## [What to do]
Any image in the records should be left out; output everything else exactly.

## [Source material]
##########

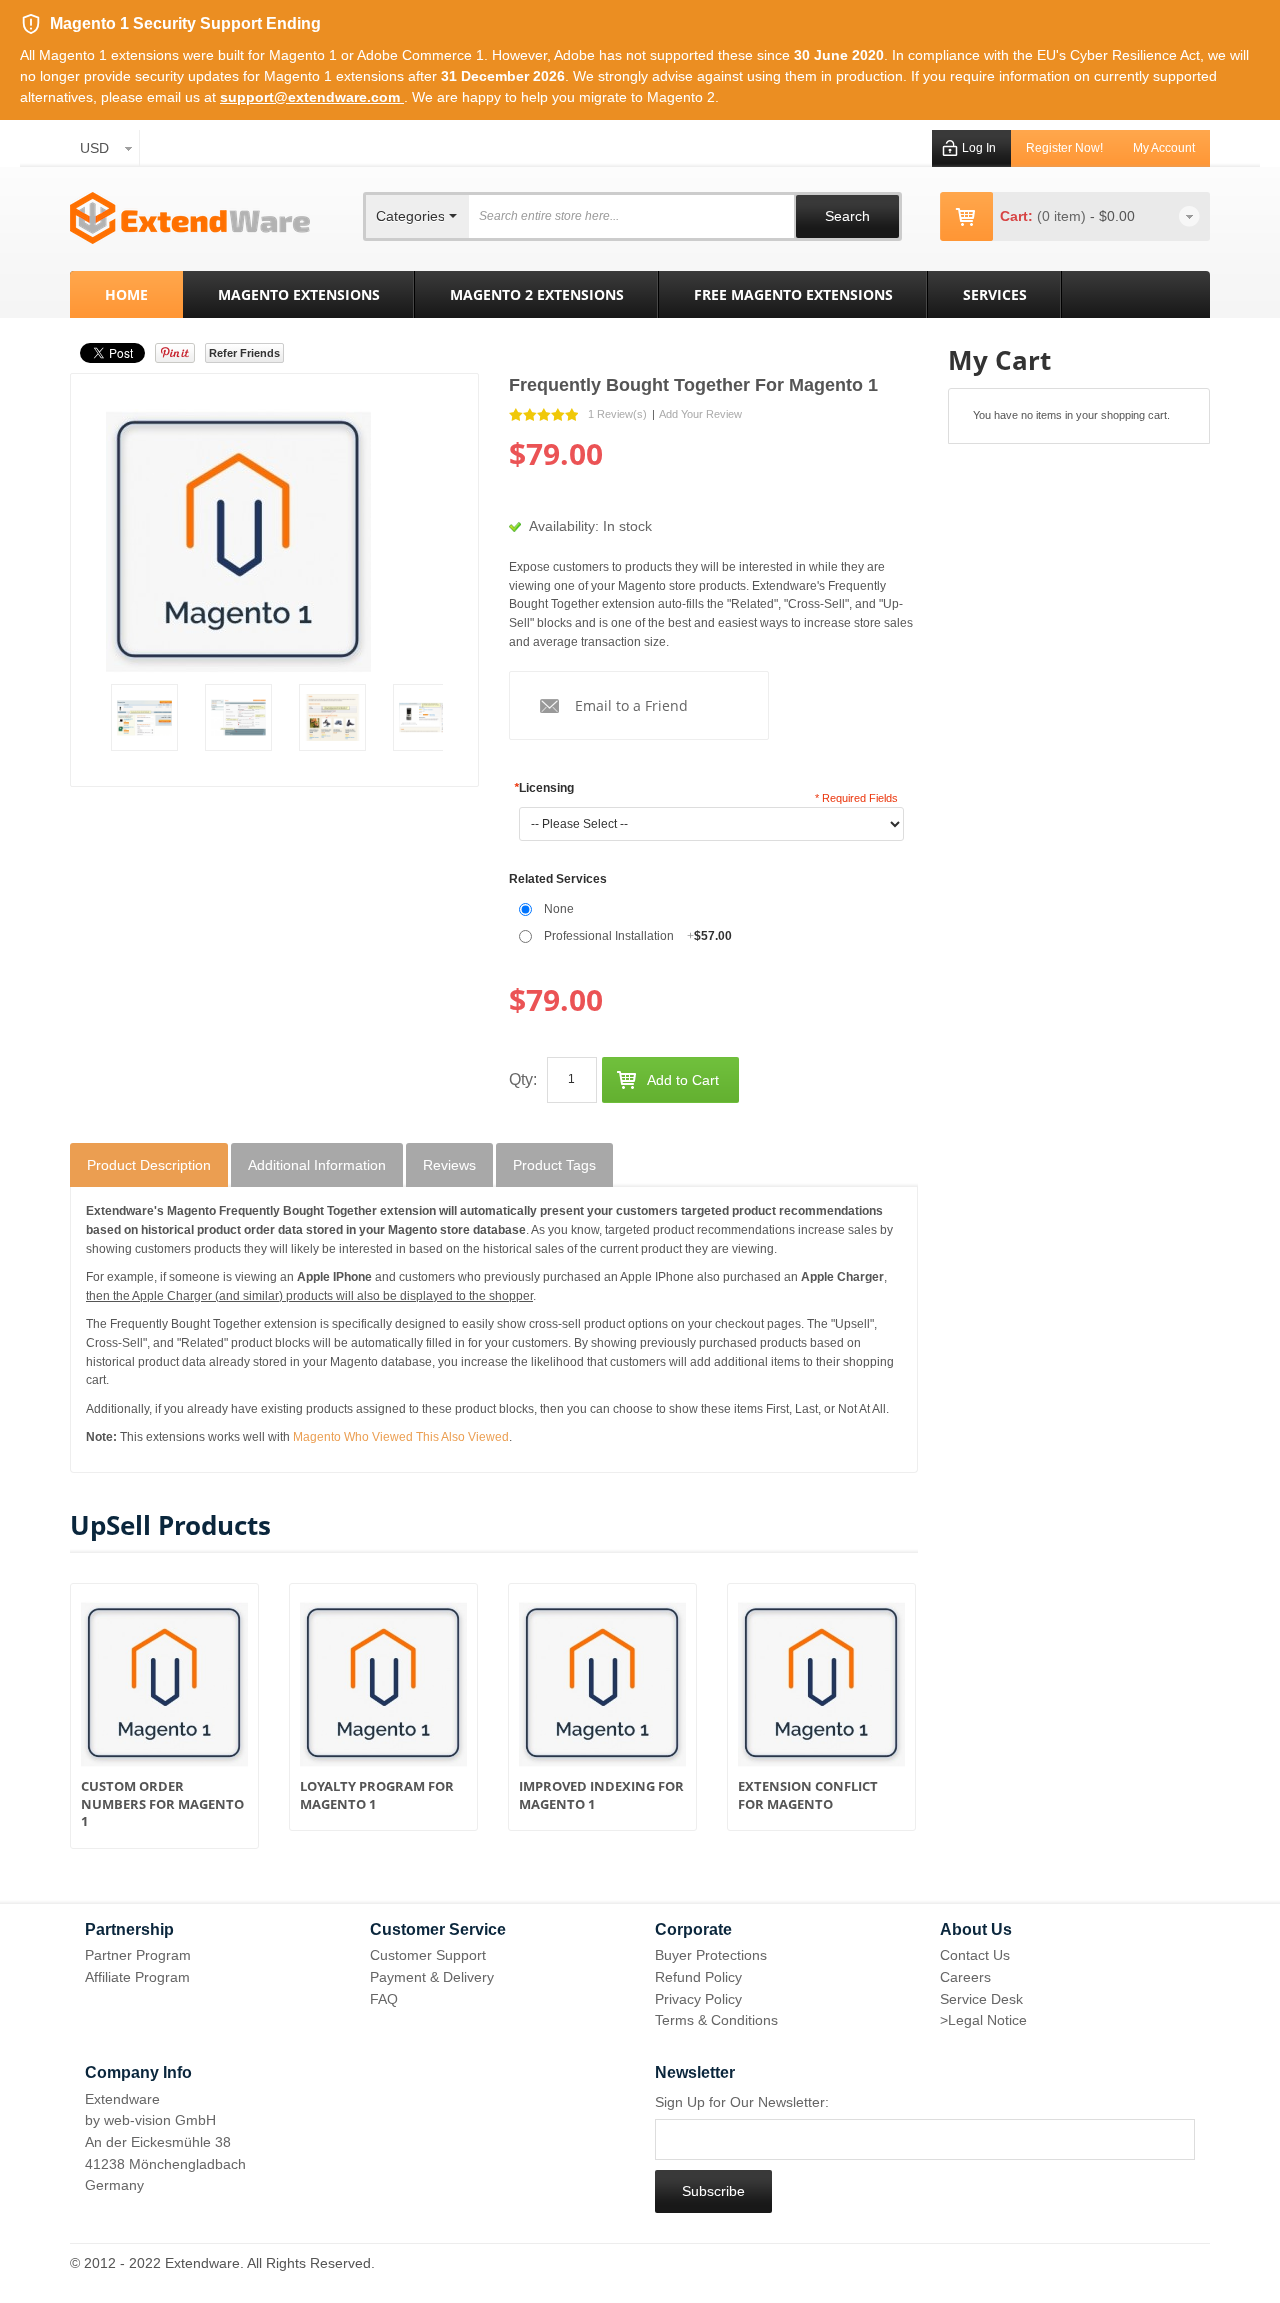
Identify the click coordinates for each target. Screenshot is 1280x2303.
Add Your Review (700, 414)
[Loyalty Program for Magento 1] (383, 1689)
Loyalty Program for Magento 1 (377, 1795)
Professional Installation (638, 936)
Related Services (558, 879)
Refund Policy (698, 1977)
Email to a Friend (631, 705)
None (559, 909)
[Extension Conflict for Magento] (821, 1689)
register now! (1064, 148)
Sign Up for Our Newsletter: (742, 2102)
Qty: (523, 1079)
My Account (1164, 148)
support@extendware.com (312, 97)
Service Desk (981, 1999)
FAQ (384, 1999)
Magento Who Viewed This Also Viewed (401, 1437)
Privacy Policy (698, 1999)
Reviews (449, 1165)
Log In (979, 148)
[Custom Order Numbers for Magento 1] (164, 1689)
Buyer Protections (711, 1955)
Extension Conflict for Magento (808, 1795)
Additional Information (317, 1165)
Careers (965, 1977)
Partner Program (138, 1955)
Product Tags (554, 1165)
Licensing (544, 788)
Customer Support (428, 1955)
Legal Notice (987, 2020)
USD (94, 148)
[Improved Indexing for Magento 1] (602, 1689)
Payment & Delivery (432, 1977)
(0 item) (1063, 216)
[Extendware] (190, 218)
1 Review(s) (617, 414)
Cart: (1016, 216)
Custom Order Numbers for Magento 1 (162, 1804)
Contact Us (975, 1955)
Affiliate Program (137, 1977)
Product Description (149, 1165)
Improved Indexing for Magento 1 (601, 1795)
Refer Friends (244, 353)
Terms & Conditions (716, 2020)
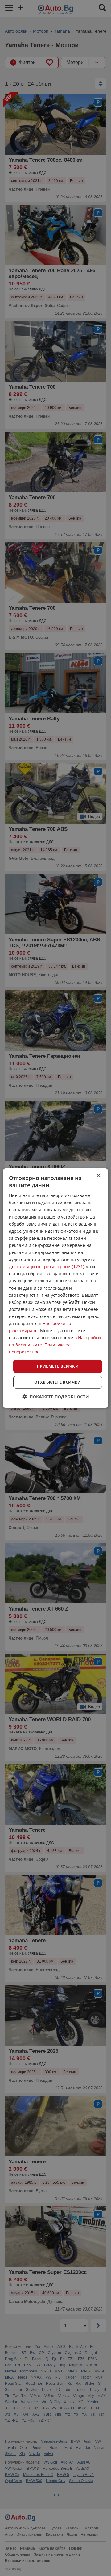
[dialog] (55, 1288)
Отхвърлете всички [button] (57, 1382)
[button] (55, 1396)
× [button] (98, 1175)
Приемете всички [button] (58, 1366)
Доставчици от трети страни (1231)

##########

## [Result of this exercise]
Identify the click coordinates for each target. Screenshot is 1280x2303.
Add Your Review (700, 414)
[Loyalty Program for Magento 1] (383, 1689)
Loyalty Program for Magento 1 (377, 1795)
Professional Installation (638, 936)
Related Services (558, 879)
Refund Policy (698, 1977)
Email to a Friend (631, 705)
None (559, 909)
[Extension Conflict for Magento] (821, 1689)
register now! (1064, 148)
Sign Up for Our Newsletter: (742, 2102)
Qty: (523, 1079)
My Account (1164, 148)
support@extendware.com (312, 97)
Service Desk (981, 1999)
FAQ (384, 1999)
Magento Who Viewed This Also Viewed (401, 1437)
Privacy Policy (698, 1999)
Reviews (449, 1165)
Log In (979, 148)
[Custom Order Numbers for Magento 1] (164, 1689)
Buyer Protections (711, 1955)
Extension Conflict for Magento (808, 1795)
Additional Information (317, 1165)
Careers (965, 1977)
Partner Program (138, 1955)
Product Tags (554, 1165)
Licensing (544, 788)
Customer Support (428, 1955)
Legal Notice (987, 2020)
USD (94, 148)
[Improved Indexing for Magento 1] (602, 1689)
Payment & Delivery (432, 1977)
(0 item) (1063, 216)
[Extendware] (190, 218)
1 Review(s) (617, 414)
Cart: (1016, 216)
Custom Order Numbers for Magento 1 (162, 1804)
Contact Us (975, 1955)
Affiliate Program (137, 1977)
Product Description (149, 1165)
Improved Indexing for Magento 1 (601, 1795)
Refer Friends (244, 353)
Terms & Conditions (716, 2020)
[dialog] (55, 1288)
Отхвърлете всички [button] (57, 1382)
[button] (55, 1396)
× [button] (98, 1175)
Приемете всички [button] (58, 1366)
Доставчици от трети страни (1231)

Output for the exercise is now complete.